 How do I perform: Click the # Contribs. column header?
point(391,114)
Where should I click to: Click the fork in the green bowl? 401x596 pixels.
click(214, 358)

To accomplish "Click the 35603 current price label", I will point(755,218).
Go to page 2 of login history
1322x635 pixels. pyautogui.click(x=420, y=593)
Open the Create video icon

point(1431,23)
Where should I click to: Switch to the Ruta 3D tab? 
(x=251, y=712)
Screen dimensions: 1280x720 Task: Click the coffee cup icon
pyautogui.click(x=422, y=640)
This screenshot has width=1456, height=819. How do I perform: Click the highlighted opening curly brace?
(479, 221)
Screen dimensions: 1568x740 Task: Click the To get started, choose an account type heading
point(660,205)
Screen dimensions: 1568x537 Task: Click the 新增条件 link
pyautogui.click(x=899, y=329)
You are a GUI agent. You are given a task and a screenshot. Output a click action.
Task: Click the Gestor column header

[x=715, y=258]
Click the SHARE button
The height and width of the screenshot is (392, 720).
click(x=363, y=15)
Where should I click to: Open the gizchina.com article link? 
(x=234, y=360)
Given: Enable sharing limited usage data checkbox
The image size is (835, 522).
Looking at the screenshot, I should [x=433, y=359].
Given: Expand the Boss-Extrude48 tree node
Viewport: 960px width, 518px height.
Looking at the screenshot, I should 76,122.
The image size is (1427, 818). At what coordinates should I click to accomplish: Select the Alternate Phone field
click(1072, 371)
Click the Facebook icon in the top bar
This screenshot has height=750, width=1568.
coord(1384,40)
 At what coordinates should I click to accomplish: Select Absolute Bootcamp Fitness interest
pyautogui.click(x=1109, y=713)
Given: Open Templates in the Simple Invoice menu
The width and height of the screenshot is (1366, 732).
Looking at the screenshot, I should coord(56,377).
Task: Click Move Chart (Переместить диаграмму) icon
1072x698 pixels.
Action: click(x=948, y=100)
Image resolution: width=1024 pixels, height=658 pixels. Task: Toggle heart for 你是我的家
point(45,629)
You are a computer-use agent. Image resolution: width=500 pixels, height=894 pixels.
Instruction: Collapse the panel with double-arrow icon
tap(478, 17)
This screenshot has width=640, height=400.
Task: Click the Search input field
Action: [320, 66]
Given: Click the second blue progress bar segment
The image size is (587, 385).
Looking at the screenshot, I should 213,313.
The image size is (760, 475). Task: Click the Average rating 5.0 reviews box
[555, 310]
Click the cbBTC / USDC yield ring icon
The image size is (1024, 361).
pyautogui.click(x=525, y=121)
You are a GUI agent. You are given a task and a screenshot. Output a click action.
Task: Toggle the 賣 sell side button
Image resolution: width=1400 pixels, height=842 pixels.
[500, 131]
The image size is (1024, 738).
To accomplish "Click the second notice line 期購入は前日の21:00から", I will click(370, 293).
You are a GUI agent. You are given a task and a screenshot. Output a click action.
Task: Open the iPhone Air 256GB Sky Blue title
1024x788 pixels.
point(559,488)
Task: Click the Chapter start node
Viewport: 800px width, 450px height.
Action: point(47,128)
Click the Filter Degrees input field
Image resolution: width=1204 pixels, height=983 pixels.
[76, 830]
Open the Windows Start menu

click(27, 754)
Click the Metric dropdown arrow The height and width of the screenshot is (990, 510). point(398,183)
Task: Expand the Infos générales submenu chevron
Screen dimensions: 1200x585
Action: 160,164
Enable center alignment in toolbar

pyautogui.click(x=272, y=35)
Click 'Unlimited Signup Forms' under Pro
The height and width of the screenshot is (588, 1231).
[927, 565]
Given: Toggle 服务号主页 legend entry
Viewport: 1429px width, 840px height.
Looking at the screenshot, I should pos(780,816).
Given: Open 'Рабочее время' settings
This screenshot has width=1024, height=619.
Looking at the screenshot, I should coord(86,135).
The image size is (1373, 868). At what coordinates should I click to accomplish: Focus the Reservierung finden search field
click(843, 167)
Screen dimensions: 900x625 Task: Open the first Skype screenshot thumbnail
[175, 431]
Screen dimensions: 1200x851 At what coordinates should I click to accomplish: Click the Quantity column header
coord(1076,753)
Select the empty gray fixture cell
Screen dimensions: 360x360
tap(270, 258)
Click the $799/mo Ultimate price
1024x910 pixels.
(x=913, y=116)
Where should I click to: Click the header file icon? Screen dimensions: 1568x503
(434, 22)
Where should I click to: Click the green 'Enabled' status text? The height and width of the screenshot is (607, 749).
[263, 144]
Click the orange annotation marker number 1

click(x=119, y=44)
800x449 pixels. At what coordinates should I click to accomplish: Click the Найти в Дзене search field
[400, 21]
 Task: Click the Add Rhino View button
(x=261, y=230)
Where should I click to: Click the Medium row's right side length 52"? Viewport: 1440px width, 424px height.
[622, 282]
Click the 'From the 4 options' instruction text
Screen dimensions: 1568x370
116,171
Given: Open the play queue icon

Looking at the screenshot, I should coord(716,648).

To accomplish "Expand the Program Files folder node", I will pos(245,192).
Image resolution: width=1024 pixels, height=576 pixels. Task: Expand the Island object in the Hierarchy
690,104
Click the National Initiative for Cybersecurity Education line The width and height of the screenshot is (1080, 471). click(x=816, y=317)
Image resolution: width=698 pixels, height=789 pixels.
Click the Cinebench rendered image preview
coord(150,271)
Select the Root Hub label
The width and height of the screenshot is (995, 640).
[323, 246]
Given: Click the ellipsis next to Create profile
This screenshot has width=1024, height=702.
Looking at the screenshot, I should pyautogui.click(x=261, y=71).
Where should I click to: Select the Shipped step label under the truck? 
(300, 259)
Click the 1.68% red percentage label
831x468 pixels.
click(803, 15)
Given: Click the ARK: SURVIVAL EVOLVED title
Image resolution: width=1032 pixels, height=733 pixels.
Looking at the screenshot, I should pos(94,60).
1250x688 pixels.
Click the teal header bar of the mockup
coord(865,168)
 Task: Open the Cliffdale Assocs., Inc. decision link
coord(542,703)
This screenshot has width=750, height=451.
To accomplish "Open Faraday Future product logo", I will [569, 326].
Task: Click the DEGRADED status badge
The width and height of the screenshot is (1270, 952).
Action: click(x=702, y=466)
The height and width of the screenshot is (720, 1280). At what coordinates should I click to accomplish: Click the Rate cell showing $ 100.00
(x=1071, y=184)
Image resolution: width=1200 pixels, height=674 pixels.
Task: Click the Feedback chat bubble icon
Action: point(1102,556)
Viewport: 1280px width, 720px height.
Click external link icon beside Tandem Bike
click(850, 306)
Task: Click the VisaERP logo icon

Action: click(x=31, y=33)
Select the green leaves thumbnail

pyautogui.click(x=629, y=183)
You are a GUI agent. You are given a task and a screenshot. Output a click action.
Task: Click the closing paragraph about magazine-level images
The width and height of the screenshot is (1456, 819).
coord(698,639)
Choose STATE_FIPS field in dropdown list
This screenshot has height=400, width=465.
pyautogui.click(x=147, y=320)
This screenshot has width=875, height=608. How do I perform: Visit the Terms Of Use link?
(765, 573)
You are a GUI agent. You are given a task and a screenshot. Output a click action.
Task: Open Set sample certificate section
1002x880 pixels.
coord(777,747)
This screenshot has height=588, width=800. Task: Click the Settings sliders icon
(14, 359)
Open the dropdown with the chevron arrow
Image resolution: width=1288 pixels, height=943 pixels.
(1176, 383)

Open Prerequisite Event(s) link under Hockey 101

━━━━

** DESCRIPTION OF THE TASK **
Would you print exactly, and only, the lines of the data above from the line with "Click the 'From" through the line with "Image resolution: width=698", inclusive?

** RESULT OF THE TASK **
Click the 'From the 4 options' instruction text
Screen dimensions: 1568x370
116,171
Given: Open the play queue icon

Looking at the screenshot, I should coord(716,648).

To accomplish "Expand the Program Files folder node", I will pos(245,192).
Image resolution: width=1024 pixels, height=576 pixels. Task: Expand the Island object in the Hierarchy
690,104
Click the National Initiative for Cybersecurity Education line The width and height of the screenshot is (1080, 471). click(x=816, y=317)
Image resolution: width=698 pixels, height=789 pixels.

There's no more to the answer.